*Stored data entries*

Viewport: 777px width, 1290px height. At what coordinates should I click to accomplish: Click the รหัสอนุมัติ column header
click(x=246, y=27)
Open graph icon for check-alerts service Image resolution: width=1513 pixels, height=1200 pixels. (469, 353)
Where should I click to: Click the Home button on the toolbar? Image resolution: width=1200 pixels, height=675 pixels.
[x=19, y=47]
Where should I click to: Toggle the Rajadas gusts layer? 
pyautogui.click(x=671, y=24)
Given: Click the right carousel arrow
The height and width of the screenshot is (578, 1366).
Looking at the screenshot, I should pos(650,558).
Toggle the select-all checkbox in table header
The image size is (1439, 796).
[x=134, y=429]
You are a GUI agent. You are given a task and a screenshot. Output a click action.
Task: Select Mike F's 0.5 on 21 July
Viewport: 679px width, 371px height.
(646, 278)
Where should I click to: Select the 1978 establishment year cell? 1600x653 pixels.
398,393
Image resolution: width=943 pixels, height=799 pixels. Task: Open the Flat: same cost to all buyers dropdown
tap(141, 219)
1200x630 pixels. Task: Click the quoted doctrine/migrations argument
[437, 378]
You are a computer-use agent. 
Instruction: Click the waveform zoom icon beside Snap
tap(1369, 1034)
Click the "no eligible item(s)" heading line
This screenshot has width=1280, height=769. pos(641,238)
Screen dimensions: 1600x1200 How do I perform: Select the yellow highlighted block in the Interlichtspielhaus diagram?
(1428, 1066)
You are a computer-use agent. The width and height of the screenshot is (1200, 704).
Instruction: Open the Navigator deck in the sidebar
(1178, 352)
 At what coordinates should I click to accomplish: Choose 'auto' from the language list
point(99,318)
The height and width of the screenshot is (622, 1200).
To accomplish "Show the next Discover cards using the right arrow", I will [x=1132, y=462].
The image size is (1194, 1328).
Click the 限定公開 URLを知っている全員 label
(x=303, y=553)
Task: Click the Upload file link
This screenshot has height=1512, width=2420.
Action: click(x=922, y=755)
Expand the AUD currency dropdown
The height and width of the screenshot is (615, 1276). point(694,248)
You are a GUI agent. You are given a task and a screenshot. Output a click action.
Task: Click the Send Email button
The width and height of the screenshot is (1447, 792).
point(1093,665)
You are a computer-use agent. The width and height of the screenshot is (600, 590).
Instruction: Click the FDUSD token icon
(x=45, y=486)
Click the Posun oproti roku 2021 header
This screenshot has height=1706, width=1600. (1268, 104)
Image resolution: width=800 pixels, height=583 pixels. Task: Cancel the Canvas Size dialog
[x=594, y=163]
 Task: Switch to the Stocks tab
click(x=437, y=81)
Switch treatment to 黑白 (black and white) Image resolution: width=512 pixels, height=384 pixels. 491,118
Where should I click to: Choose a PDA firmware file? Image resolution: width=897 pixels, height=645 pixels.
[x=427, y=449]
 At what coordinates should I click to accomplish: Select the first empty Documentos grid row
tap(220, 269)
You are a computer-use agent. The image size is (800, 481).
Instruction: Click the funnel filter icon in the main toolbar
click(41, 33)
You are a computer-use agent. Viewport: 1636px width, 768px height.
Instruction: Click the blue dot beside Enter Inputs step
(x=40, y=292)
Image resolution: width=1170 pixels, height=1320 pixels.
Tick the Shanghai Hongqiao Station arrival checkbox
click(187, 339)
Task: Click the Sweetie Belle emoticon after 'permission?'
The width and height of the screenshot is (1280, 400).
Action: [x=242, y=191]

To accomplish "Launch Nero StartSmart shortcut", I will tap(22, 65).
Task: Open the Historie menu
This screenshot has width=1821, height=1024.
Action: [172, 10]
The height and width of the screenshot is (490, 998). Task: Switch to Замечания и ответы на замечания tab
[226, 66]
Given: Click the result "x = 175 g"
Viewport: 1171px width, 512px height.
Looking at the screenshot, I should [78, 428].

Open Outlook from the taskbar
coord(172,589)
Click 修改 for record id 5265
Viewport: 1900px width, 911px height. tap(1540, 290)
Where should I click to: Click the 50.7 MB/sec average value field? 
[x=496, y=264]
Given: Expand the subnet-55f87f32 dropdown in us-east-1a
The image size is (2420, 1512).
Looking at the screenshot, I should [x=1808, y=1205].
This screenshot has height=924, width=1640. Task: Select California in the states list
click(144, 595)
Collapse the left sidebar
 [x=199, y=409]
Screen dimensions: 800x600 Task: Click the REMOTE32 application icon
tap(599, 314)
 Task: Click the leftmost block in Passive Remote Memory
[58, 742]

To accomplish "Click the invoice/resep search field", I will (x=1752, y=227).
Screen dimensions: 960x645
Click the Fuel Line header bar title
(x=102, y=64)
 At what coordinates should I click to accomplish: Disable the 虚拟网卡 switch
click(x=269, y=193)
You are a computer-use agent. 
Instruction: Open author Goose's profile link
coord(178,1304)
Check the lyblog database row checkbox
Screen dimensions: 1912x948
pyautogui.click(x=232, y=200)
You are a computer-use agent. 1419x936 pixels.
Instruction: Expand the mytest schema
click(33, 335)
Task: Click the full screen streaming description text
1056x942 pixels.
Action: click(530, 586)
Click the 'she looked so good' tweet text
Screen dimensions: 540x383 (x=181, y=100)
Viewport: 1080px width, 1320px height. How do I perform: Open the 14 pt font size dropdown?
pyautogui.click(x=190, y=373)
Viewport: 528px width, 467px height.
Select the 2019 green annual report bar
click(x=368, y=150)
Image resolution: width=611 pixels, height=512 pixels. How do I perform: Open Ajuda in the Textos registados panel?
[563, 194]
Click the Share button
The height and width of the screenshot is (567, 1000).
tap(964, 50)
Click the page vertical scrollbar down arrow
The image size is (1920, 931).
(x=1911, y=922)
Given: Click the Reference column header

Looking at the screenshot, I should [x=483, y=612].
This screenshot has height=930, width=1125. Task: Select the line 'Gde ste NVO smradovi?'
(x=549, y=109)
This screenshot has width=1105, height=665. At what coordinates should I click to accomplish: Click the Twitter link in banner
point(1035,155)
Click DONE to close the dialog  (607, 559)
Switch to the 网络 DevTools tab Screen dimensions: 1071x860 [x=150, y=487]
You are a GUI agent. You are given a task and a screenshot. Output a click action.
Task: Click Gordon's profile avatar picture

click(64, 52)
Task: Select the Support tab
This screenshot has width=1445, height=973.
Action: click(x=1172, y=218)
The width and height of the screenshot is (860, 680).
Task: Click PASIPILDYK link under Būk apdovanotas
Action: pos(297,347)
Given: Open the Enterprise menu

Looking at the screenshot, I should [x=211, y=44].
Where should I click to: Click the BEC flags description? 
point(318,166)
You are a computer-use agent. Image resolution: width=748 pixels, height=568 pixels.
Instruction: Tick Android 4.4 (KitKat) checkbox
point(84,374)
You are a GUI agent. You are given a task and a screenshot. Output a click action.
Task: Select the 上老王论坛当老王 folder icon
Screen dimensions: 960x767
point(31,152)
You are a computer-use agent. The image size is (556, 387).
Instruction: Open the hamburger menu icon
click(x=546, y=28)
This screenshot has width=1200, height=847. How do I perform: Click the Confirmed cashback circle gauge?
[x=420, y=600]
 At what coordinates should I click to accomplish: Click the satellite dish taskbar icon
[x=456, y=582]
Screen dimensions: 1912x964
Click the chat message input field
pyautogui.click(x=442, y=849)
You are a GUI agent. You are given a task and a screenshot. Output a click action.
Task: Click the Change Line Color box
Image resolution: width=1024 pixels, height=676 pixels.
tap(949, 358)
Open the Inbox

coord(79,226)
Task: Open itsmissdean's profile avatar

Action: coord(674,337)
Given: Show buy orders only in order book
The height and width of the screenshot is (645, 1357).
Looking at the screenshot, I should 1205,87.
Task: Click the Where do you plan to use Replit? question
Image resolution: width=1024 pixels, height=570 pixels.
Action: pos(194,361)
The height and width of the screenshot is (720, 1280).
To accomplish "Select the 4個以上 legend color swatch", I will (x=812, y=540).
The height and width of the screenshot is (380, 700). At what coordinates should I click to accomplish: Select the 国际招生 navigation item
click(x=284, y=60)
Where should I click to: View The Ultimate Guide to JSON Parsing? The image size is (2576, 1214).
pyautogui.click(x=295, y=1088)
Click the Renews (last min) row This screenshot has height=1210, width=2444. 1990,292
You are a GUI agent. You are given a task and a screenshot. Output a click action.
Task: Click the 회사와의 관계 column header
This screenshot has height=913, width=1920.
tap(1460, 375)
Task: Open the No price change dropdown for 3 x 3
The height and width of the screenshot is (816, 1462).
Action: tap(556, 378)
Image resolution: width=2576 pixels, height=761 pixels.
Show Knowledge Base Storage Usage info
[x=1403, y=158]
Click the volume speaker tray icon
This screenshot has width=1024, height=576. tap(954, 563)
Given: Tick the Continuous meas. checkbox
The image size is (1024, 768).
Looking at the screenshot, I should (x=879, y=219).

*Aim of the task*
Which lines in the records above contain the string "right"? Copy each one.

*Exercise result*
Given: Click the right carousel arrow
To accomplish "Show the next Discover cards using the right arrow", I will [x=1132, y=462].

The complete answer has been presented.